Why do firms pay late, intentionally?
The idea of delayed payments is to balance the cash flow, so that there are enough inflows to match outflows; and that the business finance is not overly strained. As a result, cash rich businesses tends to exploit what is accepted as a ‘common practice’ by intentionally causing late payments without losing the trust of the people operating the process. Their way of doing is to buy on credit and delay the payment beyond credit period as much as possible. To them, lengthening prepayment period is good news; but it is converse to collector as it meant erosion of transaction, precautionary and speculative motives of holding cash.
Payment performance of Singapore’s businesses continued a downward trend as delayed payments rose for the second consecutive quarter in the July-September period, with retail sector registering the highest spike of delayed payments, reported from the Singapore Commercial Credit Bureau (SCCB) in data released Tuesday, October 2nd.
Delayed payments rose by 1.76 percentage point (ppt) from 37.18% in Q2 to 38.94% in Q3 and contributed to a third of total payment transactions. On a quarterly basis, Year-on-year delayed payments slightly improved, slipping by 1.81ppt to 38.94 % in Q3.
Prompt payments dipped by 1.24ppt quarter on quarter from 49.55% in Q2 to 48.31% in Q3 and accounted to under half of the payment transactions. Year-on-year prompt payments inched up marginally by 0.88ppt to 48.31% in Q3.
Partial payment rose by 0.92ppt to 12.74% in Q3.
Statistics across Singapore’s sectors
Where delayed payments are concerned, retail sector has the highest increase of 14.27ppt; from 29.84% in Q2 to 44.11% in Q3. From a year-on-year perspective, delayed payments across all other sectors – construction, manufacturing, services and wholesale have fallen.
Construction, the guiltiest sector, sustained improvement as delayed payments merely decreased by 0.05ppt to 47.28%. The slight improvement was due to an increase in public residential and non-residential projects.
Manufacturing sector saw positive improvements in delayed payments with a drop of 1.18ppt to 37.82% in Q3. This was due to decrease in delayed payments by manufacturers of apparels and textiles, petroleum-coal products and electronic components.

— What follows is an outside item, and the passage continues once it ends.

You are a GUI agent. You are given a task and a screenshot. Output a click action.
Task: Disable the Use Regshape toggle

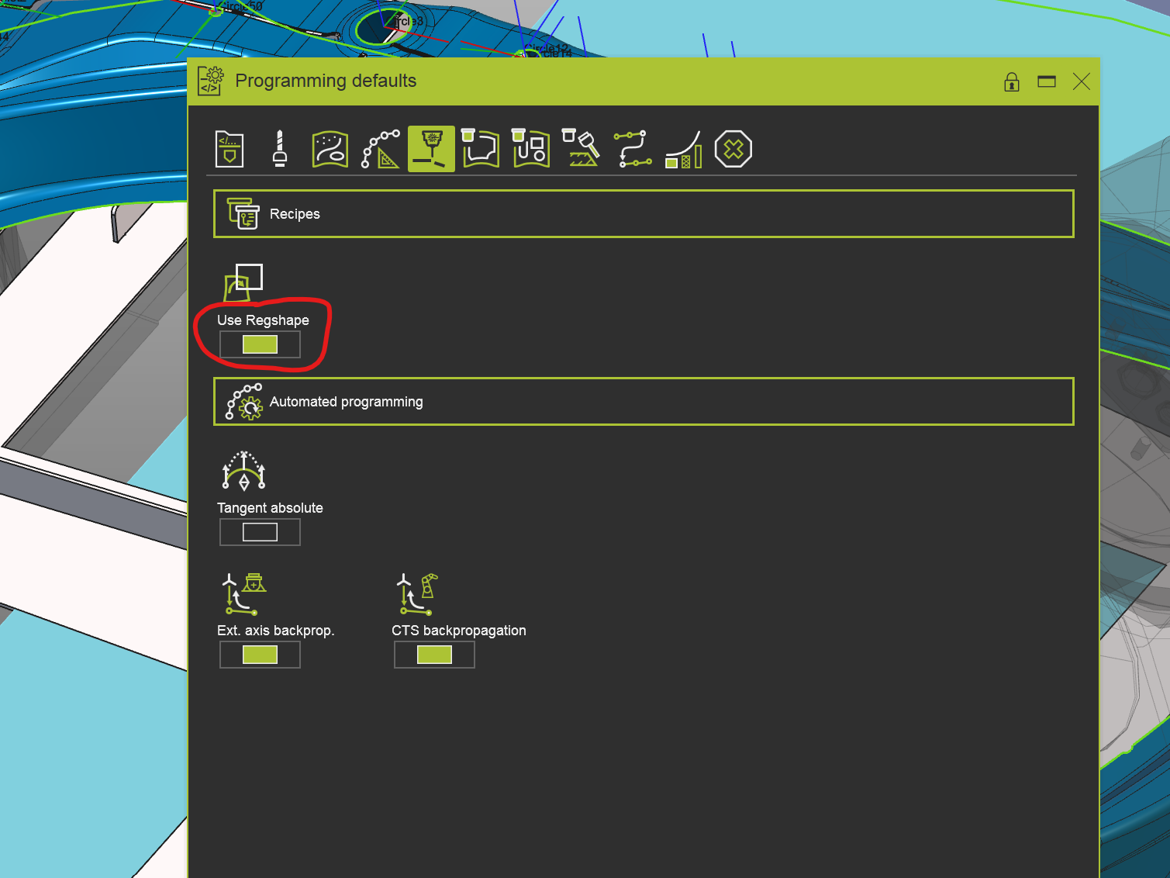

Services sector registered the second lowest proportion of delayed payments, slipping 0.84ppt to 36.70%. The business services sub-sector have the highest drop of 3.70 ppt to 39.42%. Engineering and health services sub-sector also saw a slip of 2.49ppt and 1.07ppt to 37.35% and 33.99%, respectively.
Meanwhile, the wholesale trade sector recorded decrease in delayed payments by 1.65ppt to 35.29% due to decline in delayed payments within the wholesale trade of both durable and non-durable goods.
Reasons for delayed payments
“The spike in slow payments within the retail sector is the largest which we have seen since Q2 2012,” D&B Singapore CEO Audrey Chia said. “This was largely due to weaker sales in the previous quarter resulting from muted consumer sentiments within key sub-sectors such as food and beverage and automobiles. However, the overall payment performance has not deteriorated significantly as slight improvements were seen across majority of the sectors.” she added.
So, which sector will be the most improved bill payer in the next quarter?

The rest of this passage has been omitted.